Desert X 2023 Begets Apathy and Heartbreaking Magic (Review)
Coachella Valley hosts the biennial’s fourth U.S. exhibition
I have feelings about Desert X.
Launched in 2017, Desert X presents artworks — predominantly large-scale, site-specific sculptures — in the desert landscape. For the first two years, I was captivated. But I found myself at a crossroads in 2021 when a new partnership with the Saudi Arabian government generated ethical questions and board resignations. Similar concerns about other Saudi partnerships were voiced as recently as last month. The art world’s lack of open debate is problematic, particularly so for a nonprofit such as Desert X, an organization that claimed it “welcomed” community-driven dialogue about its Saudi deal.

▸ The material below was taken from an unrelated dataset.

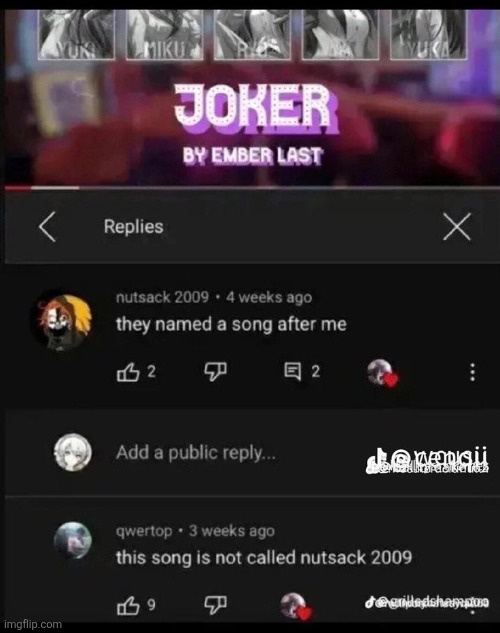The height and width of the screenshot is (633, 500).
Task: Open replies icon showing 2 replies
Action: 293,371
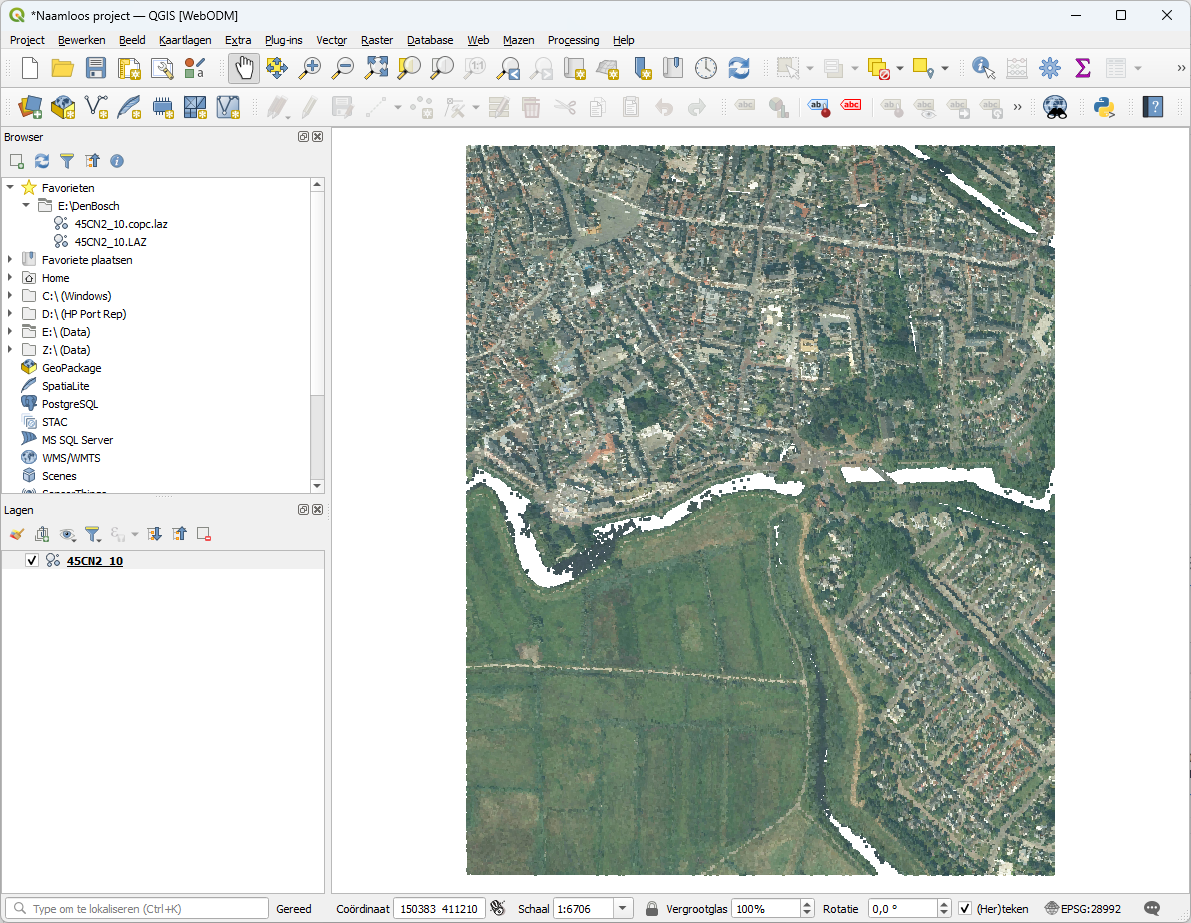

Still, I’m rooting for Desert X. My conflicted feelings and I drove to Coachella Valley for the 2023 biennial. I wanted this year’s exhibition to live up to the promise of Desert X’s mission.
So did it?
Co-curated by Neville Wakefield and Diana Campbell, DX 23 explores “our structures of survival… [through] physical adaptations of climate [and] social formations.” Of the four U.S. iterations, DX 23 is the smallest in scope with just 12 works, 10 of which are sculptures. For comparison, DX 19 had 19. That said, unpredictability is a core variable for Desert X. Exposure, vandalism, and environmental concerns have impacted artworks, both temporarily and permanently.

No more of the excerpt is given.